**DOCUMENT SEGMENT:**
** start **

This past Sunday, I landed a set of changes into Review Board that provide improved performance, such as aggressive browser-side caching of media and pages. It’s just a start, but has already significantly reduced page load times in all of my tests, in some case by several seconds. We implemented these methods for Review Board, but they’re methods that can be applied to any Django project out there.
There are several key things that Review Board now does to improve performance:
- Tells browsers to cache all media for one year.
- Only sends page data if new data is available.
- Compresses all media files to reduce transfer time.
- Parallelizes media downloads.
- Loads CSS files as early as possible.
- Loads JavaScript files as late as possible.
- Progressively loads expensive data.
A lot of the performance improvements come straight from Yahoo!’s Best Practices for Speeding Up Your Site. We’re not doing everything there yet, but we’re working toward it. That’s a great resource, by the way, and I recommend that everyone who has even made a website before go and read it.

** end **

**RAW DATA:**
** start **

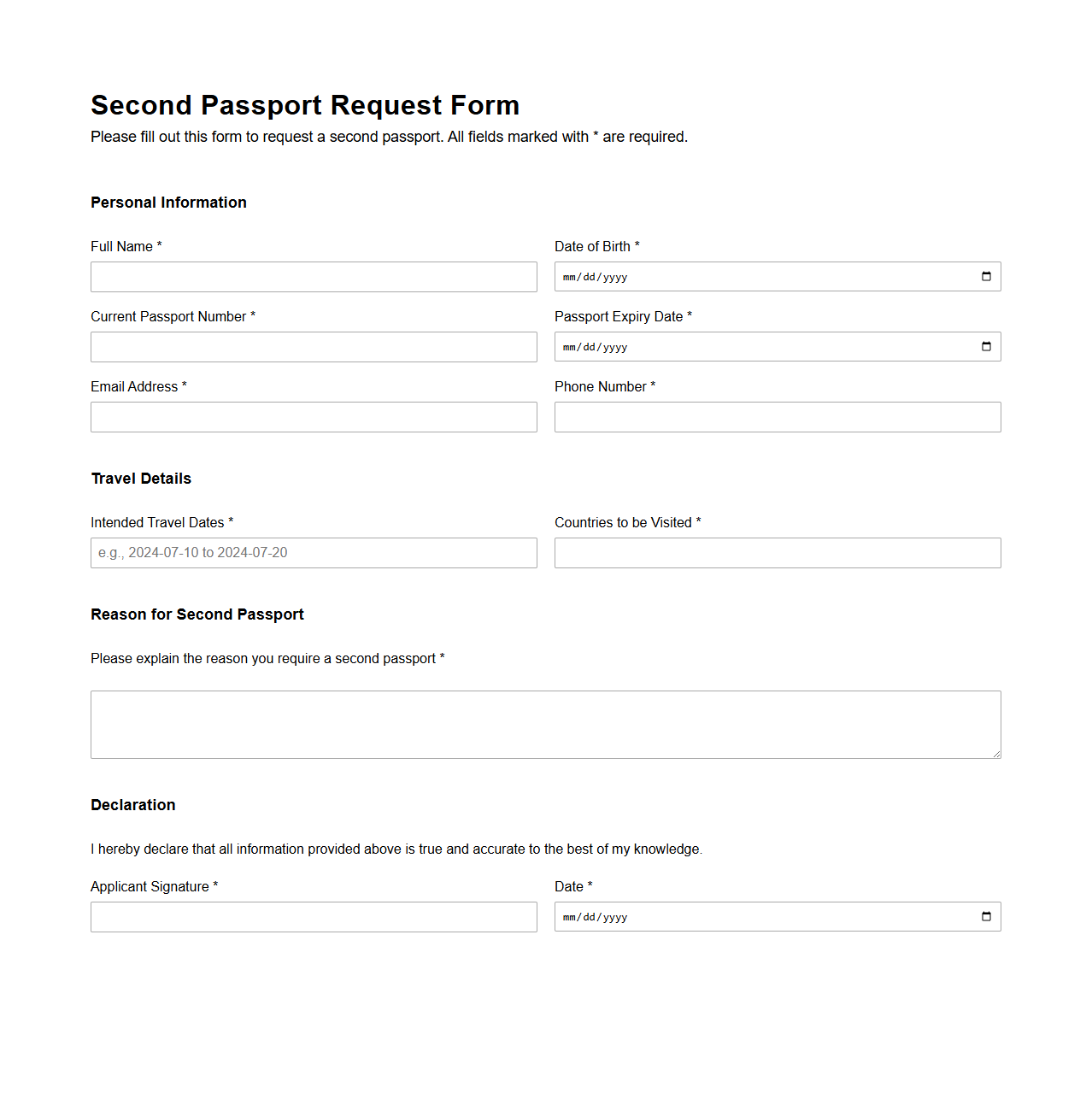Select the year segment in Passport Expiry Date
This screenshot has width=1092, height=1111.
pos(614,346)
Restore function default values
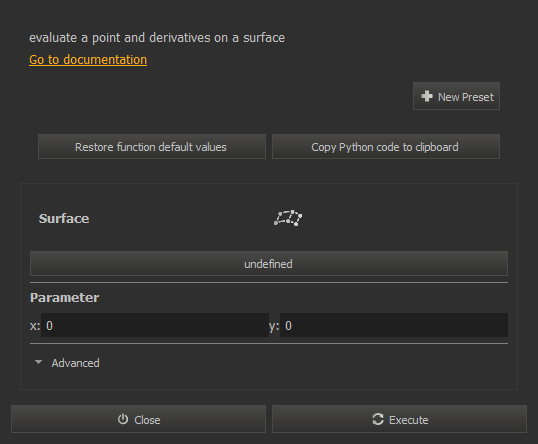This screenshot has height=444, width=538. click(152, 147)
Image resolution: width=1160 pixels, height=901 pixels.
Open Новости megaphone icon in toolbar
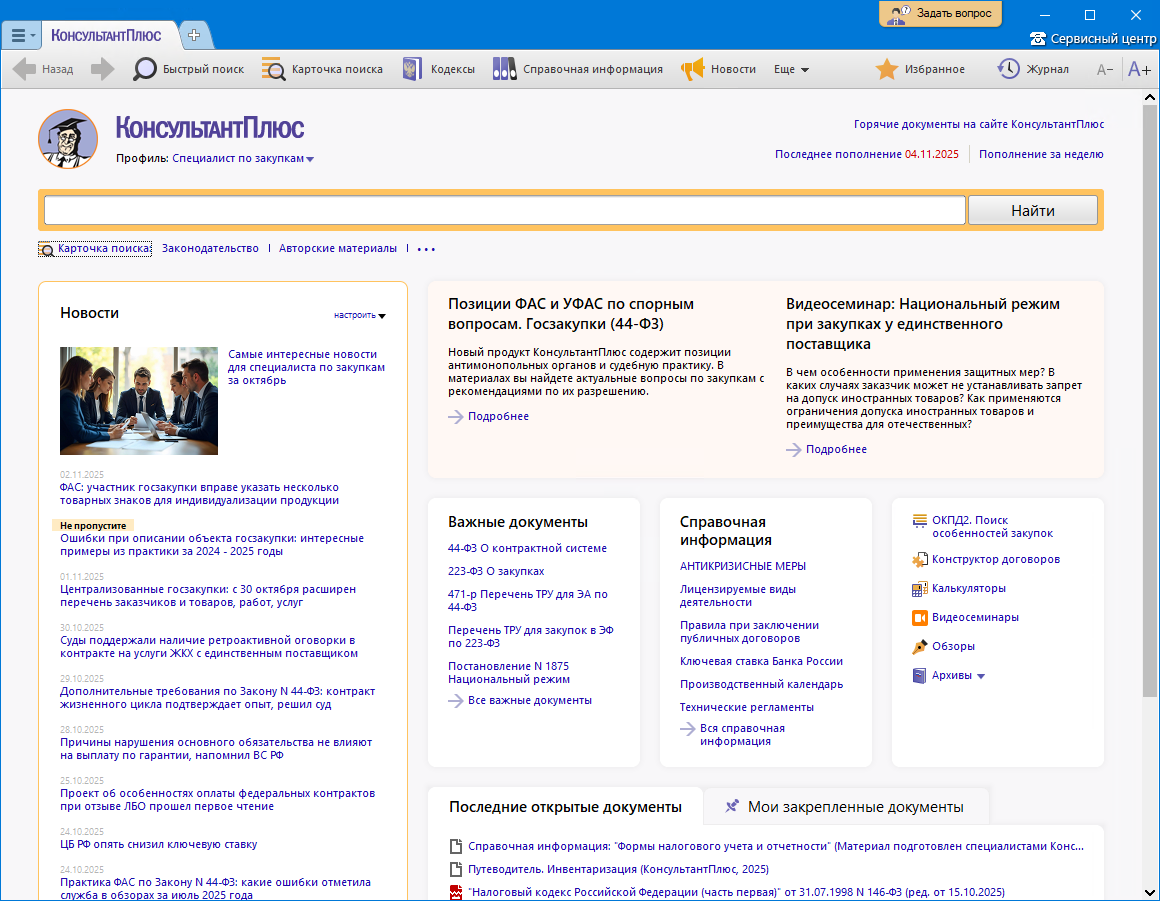click(693, 69)
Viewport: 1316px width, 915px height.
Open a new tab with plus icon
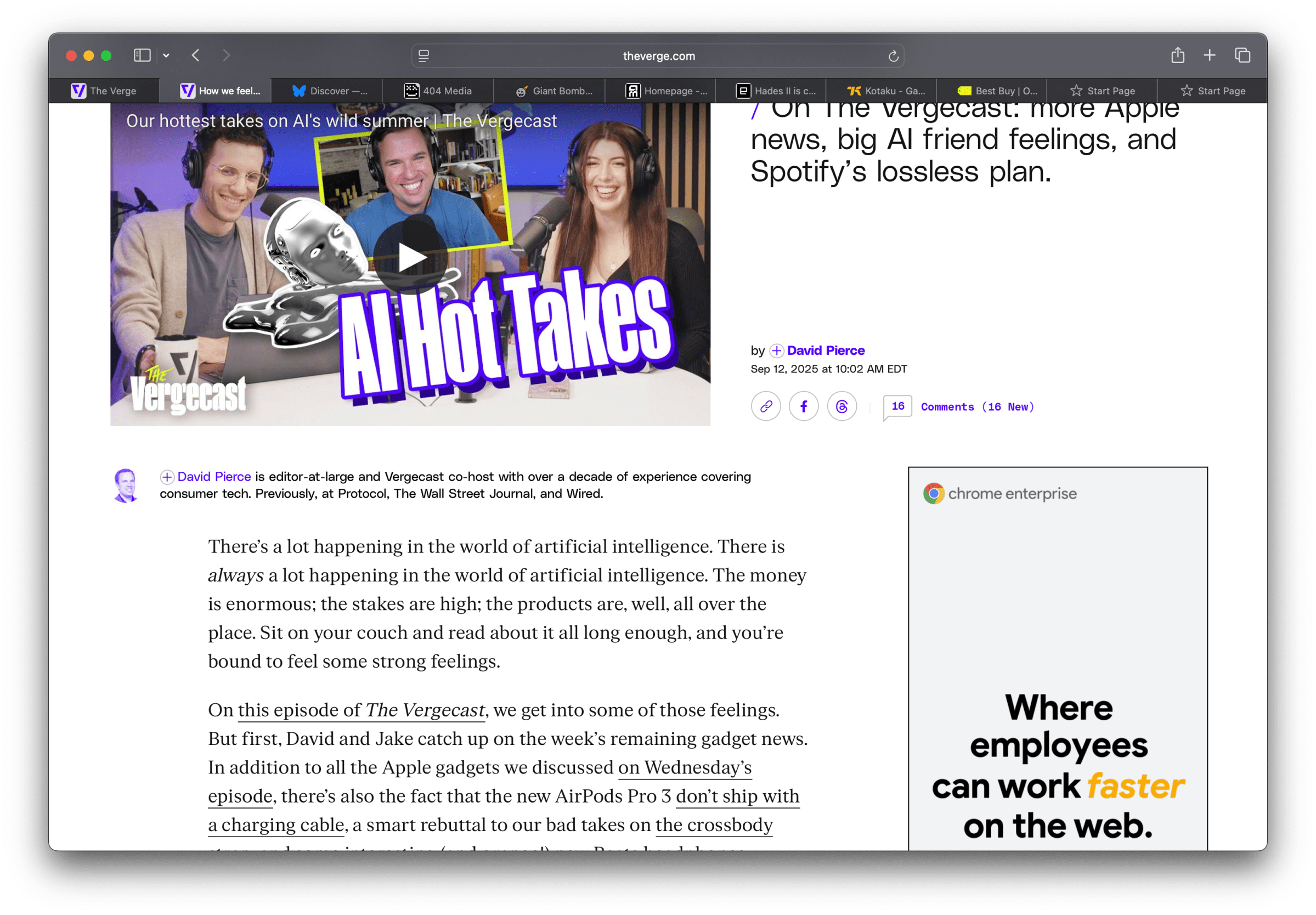[1210, 55]
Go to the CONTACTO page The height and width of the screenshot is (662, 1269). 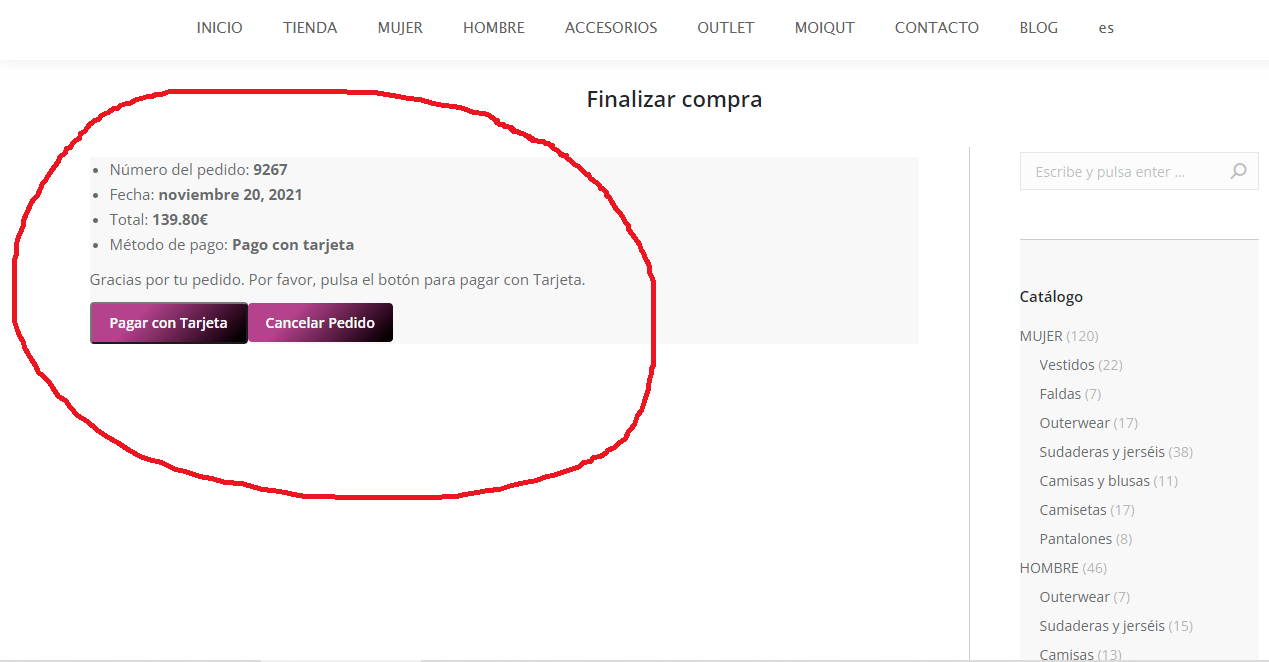pos(937,28)
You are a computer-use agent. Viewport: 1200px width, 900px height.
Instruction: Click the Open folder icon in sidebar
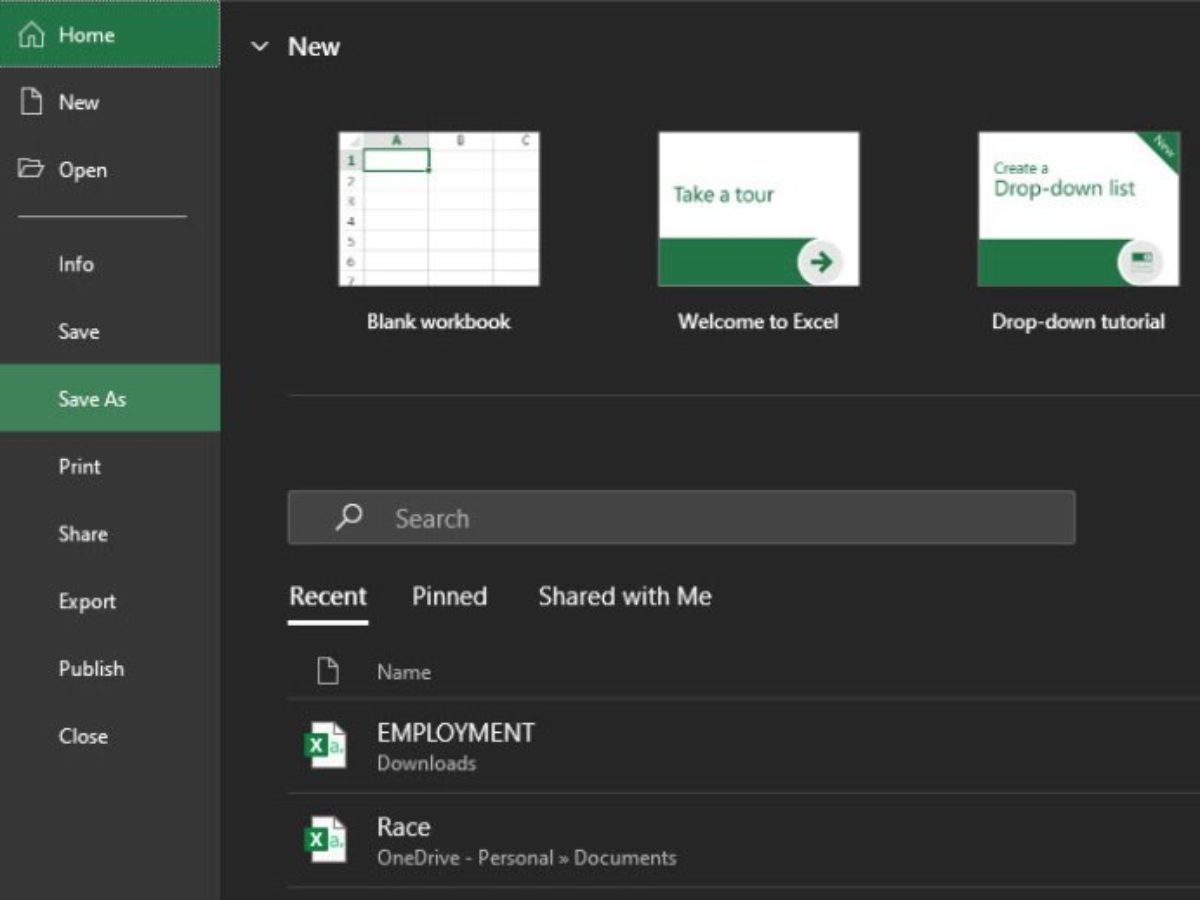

** end **

**EXERCISE DESCRIPTION:**
Continue the write-up on Review Board's speed improvements, starting right after its last sentence.

**THE RESULT:**
So what do the above techniques buy us, and how are we doing them? Let me go into more details…
Caching all media for a year
The average site has one or more CSS files, JavaScript files, and several images. This translates to a lot of requests to the server, which may leave the site feeling slow. On top of this, a browser only makes a few requests to a server at a time, in order to avoid swamping the server, which will further hinder load times. This happens every time a user visits a page on your site.
Aggressive caching makes a huge difference and can greatly reduce load times for users. Review Board now tells the browser to cache media files for a year. Once a user downloads a JavaScript or CSS file, they won’t have to download it again, meaning that in general the only requests the browser needs to make is for the page requests and AJAX requests.
The big pitfall with long-term caching is that the cached resources can go stale. For example, if a new version of an image was uploaded, the browser wouldn’t even know about it, since it was told it should keep its old version for a year before checking again.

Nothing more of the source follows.